In the complaint, WWF
documented evidence of Soco’s alleged violations
of the Guidelines for Multinational Enterprises
including intimidation, threats and unlawful
detention of local activists, as well as
withholding critical information about environmental
and social risks from those likely to be
impacted by the company’s activities.
TAKE ACTION NOW! TELL SOCO TO LEAVE VIRUNGA
“Today WWF’s concerns
about Soco have been validated.

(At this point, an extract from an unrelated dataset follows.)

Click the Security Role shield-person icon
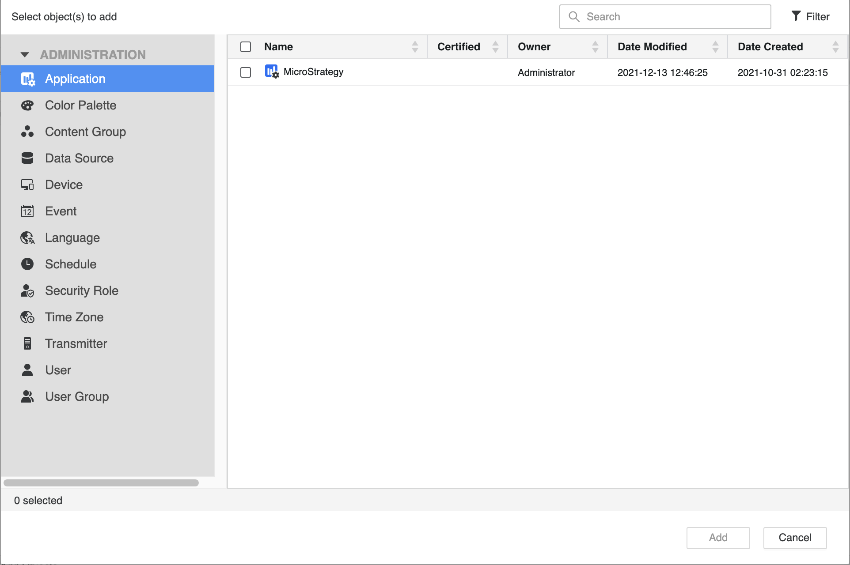This screenshot has width=850, height=565. tap(27, 290)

This initial
judgement is a victory for conservation
and sends a strong warning to any company
that thinks it can get away with disregarding
international standards,” said Lasse Gustavsson,
WWF International Executive Director of
Conservation. “We urge governments and the
investment community to join us in telling
Soco to leave Virunga. If it fails to do
so, the company risks permanently damaging
its reputation and that of the industry
it represents.”
The United Kingdom,
Belgium and Germany have all objected to
Soco’s operations in Virunga, and more than
600,000 WWF supporters have signed a petition
against the company. Additionally, UNESCO
has called for the cancelation of the company’s
permit, and French oil giant Total has committed
publicly that it will not enter the World
Heritage Site.
WWF is the largest organization
ever to mount a case against a company using
the OECD guidelines complaint mechanism,
which applies to enterprises operating in
or from any of the 45 nations adhering to
the agreement. As part of its mandate to
promote responsible development abroad,
OECD has developed this transparent process
to hold multinational corporations accountable
for meeting their obligations.
“This decision sets
a precedent and opens up to the conservation
community a new avenue for safeguarding
the environment through OECD,” Gustavsson
said. “Working with governments and responsible
companies, we will be able to use this tool
to counter the pressures that are mounting
against some of the world’s most precious
places.”
Virunga is Africa’s
oldest national park and home to more varieties
of rare plants and animals than any other
protected area in the continent. Although
85 per cent of the park has been allocated
as oil concessions, Soco is the only company
moving forward with exploration.
“With responsible investment,
Virunga can have a prosperous future that
brings sustainable development to the area
and protects the natural resources that
nearby residents need,” said Gustavsson.
“Oil puts the park in peril, therefore we
are demanding that Soco withdraw immediately.”